According to reports we have received, expatriate workers are now being allowed to cancel their own permits and applications from new employers submitted, such applications being granted more often than not.
The employee in question may adopt the ruse of leaving the country for a brief period whilst the new application process is completed but, if a fairly lengthy period “in exile” is required when a permit is reconsidered after expulsion under the rollover policy, why should a similar period not be imposed in the case of a shorter term cancellation and re-application?
What seems to be happening is that workers are using the good offices of their original employer merely to get a work permit and, once they are here, they then immediately shop around for another job.
Under the current system, the original employer – who is the one having invested time and money in recruiting the worker in the first place – has no right at all to be heard in the matter.
Instead, the system seems to be accommodating this practice to an unacceptable extent.
In fact, the entire body of work permit rules and regulations is less than employer-friendly as currently administered.
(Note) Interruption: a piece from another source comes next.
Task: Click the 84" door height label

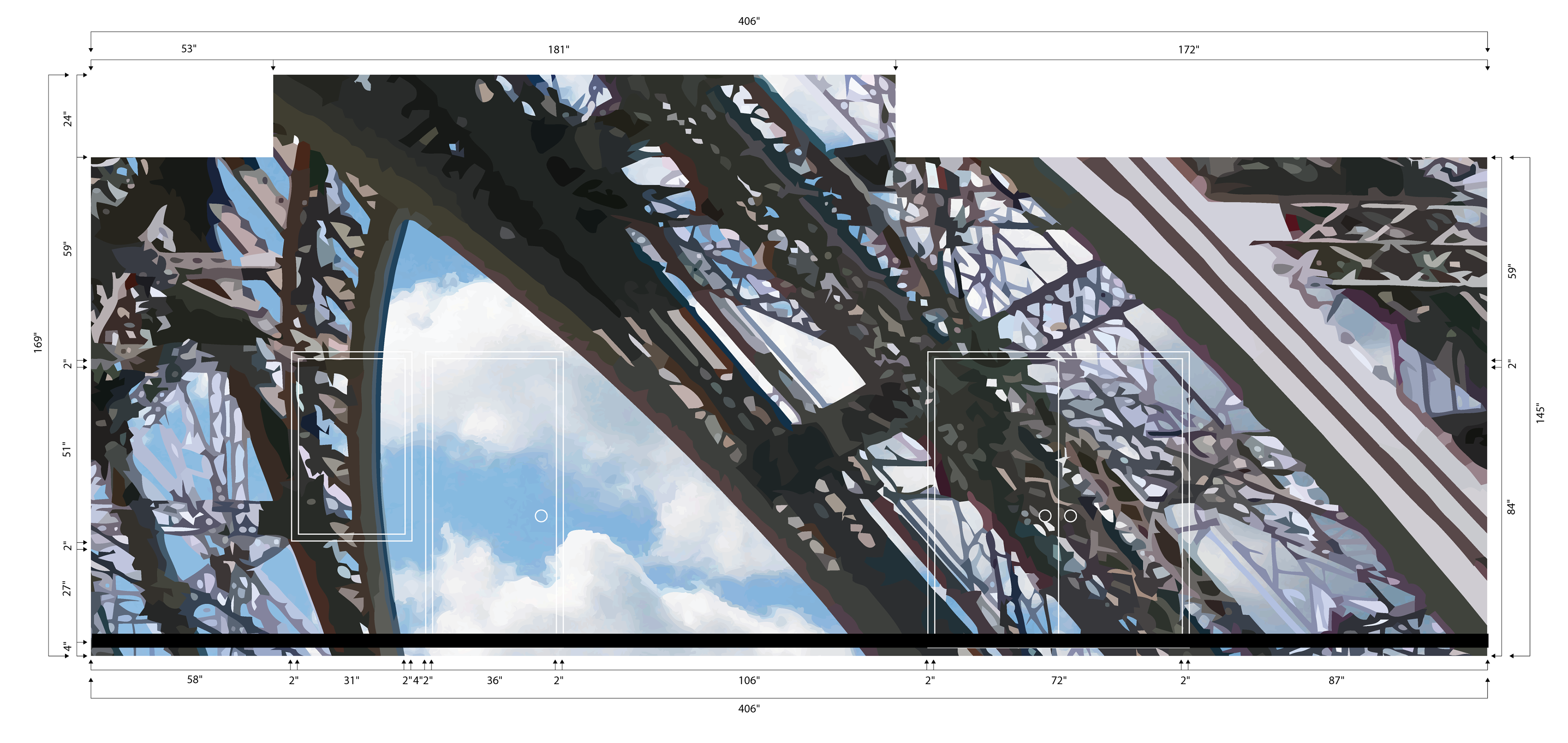Action: click(x=1511, y=507)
We have commented extensively on the issue of the rollover policy and the negative impact it has on the lives of those employees subject to the rule.
We have also pointed out the detrimental effect on employers, notwithstanding those in the business community who apparently perceive such employees as property and the rollover requirement as an opportunity to trade in an old model for a new and improved version.
But this hopping from job to job by skilled people also creates extra costs for employers, not only in dollars and cents to bring them here, but also in the time it takes to recruit such employees.
Caymanians are affected because there is inadequate time to train Caymanians, in that qualified replacements must be found almost immediately, thereby pushing Caymanians further away from being able to learn on the job.
There should be an agreement or contract between the employer, employee and the government that the work permit holder will continue working for the specific employer, not for the highest bidder.
When an employee on a work permit wants to move out of their category or, for that matter, if they want to get any other job, they should be made to leave the islands for the same length of time as that required under the rollover policy and start the application process all over again.
There should also be an appeal process whereby employers should be able to have a say when he/she objects to any employee job-hopping.
If the employee wishes to move because of problems in the workplace that may be relevant to the Labour Law, then there should be a hearing. An appeal process will also tell job-hoppers that they, too, are subject to scrutiny.
There are hundreds of cases where the employers’ rights are not even addressed in the current system.
As we have stated before, whilst it is not fair for employees to be at the mercy of employers, it is equally unfair for employers to be at the mercy of employees.